[Data extract]:
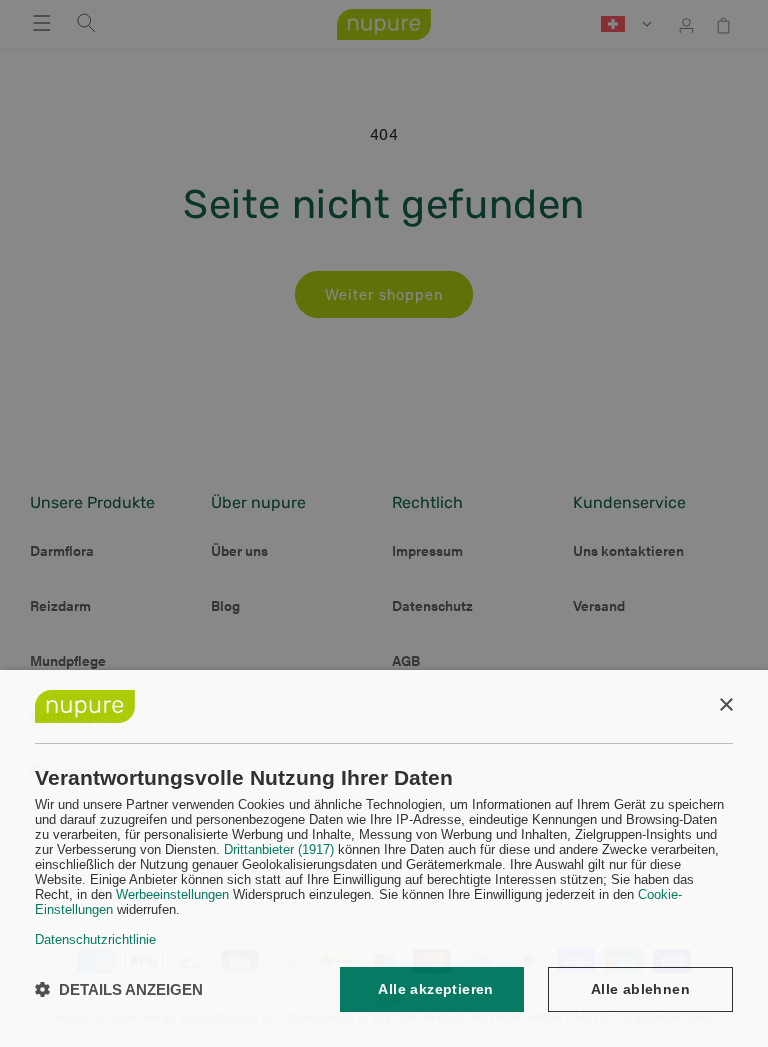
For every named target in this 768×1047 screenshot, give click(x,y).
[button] (119, 989)
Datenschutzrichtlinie (95, 939)
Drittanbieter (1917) (279, 849)
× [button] (725, 705)
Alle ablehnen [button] (640, 989)
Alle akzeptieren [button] (435, 989)
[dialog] (384, 858)
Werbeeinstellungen (172, 894)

[What to work on]:
Exactly the lines from the one containing "Alle akzeptieren [button] (435, 989)" through the end of the records above should be returned, with both ends kept.

[Your response]:
Alle akzeptieren [button] (435, 989)
[dialog] (384, 858)
Werbeeinstellungen (172, 894)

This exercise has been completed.